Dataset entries
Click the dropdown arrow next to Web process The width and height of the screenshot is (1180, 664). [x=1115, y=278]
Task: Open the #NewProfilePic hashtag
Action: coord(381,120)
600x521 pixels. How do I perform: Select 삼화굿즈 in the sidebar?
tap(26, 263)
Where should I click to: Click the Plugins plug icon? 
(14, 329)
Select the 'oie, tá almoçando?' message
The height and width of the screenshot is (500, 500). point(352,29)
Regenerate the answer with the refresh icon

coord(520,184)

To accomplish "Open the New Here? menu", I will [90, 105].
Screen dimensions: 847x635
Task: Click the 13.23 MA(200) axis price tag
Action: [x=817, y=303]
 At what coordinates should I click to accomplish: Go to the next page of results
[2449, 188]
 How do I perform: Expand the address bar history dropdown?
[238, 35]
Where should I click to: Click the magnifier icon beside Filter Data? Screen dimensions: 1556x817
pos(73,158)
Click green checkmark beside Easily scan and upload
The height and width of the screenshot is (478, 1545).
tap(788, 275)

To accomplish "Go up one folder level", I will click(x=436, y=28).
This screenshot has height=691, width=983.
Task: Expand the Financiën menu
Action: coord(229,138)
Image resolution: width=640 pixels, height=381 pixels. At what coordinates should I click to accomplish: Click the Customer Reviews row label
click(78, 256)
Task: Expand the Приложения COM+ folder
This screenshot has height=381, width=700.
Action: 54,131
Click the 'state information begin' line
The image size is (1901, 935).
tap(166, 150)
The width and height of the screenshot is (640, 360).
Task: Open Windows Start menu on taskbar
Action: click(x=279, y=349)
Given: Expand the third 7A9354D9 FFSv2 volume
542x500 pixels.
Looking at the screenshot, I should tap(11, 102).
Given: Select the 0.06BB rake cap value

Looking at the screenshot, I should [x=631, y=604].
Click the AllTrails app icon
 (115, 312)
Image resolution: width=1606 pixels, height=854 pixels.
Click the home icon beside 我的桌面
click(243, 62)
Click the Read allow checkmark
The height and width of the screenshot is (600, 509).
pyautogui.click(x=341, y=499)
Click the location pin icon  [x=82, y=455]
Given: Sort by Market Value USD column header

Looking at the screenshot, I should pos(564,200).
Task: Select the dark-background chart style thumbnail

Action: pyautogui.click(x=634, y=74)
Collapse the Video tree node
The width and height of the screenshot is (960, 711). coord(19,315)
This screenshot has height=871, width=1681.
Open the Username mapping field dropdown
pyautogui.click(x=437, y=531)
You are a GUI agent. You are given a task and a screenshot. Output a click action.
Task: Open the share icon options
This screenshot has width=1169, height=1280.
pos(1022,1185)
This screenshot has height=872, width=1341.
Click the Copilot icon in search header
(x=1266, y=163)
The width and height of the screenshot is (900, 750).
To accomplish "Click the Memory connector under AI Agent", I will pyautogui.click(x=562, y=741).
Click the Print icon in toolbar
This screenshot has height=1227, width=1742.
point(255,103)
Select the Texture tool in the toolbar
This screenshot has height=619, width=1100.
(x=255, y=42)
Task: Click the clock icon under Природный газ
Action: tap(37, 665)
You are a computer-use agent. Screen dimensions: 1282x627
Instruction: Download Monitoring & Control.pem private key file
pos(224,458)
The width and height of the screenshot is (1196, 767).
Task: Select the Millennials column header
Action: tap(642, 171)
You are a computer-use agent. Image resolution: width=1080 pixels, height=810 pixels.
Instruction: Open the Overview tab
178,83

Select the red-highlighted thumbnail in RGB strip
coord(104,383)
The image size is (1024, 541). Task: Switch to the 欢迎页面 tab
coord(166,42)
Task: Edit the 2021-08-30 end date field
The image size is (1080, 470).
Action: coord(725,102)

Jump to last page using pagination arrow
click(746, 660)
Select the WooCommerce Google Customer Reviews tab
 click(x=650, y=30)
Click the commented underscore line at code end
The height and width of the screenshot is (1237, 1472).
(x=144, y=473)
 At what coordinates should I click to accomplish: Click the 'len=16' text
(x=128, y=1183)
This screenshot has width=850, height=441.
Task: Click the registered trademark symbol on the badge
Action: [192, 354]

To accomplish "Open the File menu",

Task directions: As listed above, the lines from the line with "Task: Open the share icon options" to the line with "You are a computer-use agent. Screen" are to be echoed exactly, with both ends included and nothing added.

Output of the task:
Task: Open the share icon options
This screenshot has width=1169, height=1280.
pos(1022,1185)
This screenshot has height=872, width=1341.
Click the Copilot icon in search header
(x=1266, y=163)
The width and height of the screenshot is (900, 750).
To accomplish "Click the Memory connector under AI Agent", I will pyautogui.click(x=562, y=741).
Click the Print icon in toolbar
This screenshot has height=1227, width=1742.
point(255,103)
Select the Texture tool in the toolbar
This screenshot has height=619, width=1100.
(x=255, y=42)
Task: Click the clock icon under Природный газ
Action: tap(37, 665)
You are a computer-use agent. Screen dimensions: 1282x627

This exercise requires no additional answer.